O Governo decidiu prolongar até 30 de setembro de 2026 a gratuitidade dos procedimentos associados ao Balcão Único do Prédio (BUPi), nomeadamente a identificação e regularização dos prédios rústicos e mistos, bem como as taxas de emolumentos de registo.
Uma medida que consta do Decreto-Lei n.º 87/2026, de 15 de abril e que altera o regime jurídico do sistema de informação cadastral simplificado e do BUPi. Uma medida que garante que mais portugueses possam regularizar a sua propriedade sem encargos adicionais.
Para além do prolongamento da gratuitidade, a nova legislação introduz outras medidas consideradas importantes, como:
■ Ser obrigatória a apresentação de representação gráfica georreferenciada (RGG) nos documentos que titulem atos de transmissão do direito de propriedade.

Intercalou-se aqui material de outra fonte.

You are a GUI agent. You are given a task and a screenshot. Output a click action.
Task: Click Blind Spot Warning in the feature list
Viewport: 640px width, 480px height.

O objetivo é assegurar uma identificação mais precisa dos limites e da localização dos prédios.
■ É criado um procedimento especial de anexação de prédio rústico, que permite ao cidadão solicitar diretamente no Balcão BUPi o correspondente pedido de registo.
Para Castro Almeida, Ministro da Economia e da Coesão Territorial “uma informação territorial mais completa e fiável é condição essencial para um planeamento mais eficaz, para a proteção das populações e para decisões públicas mais informadas”, e “só conhecendo o território podemos protegê-lo, valorizá-lo e planear melhor o futuro”.
Para a Ministra da Justiça, Rita Alarcão Júdice, “este diploma reforça o compromisso do Governo com a segurança jurídica e a modernização do cadastro. O conhecimento rigoroso do nosso território é essencial. O correto cruzamento entre titularidade dos terrenos e a sua localização permite assegurar uma gestão mais eficiente do território, contribuir para a prevenção dos incêndios e garantir segurança à sua transmissão, quer seja em vida, quer seja aos herdeiros. Apelamos, por isso, a todos os proprietários de terrenos, que contribuam ativamente para este desígnio nacional”.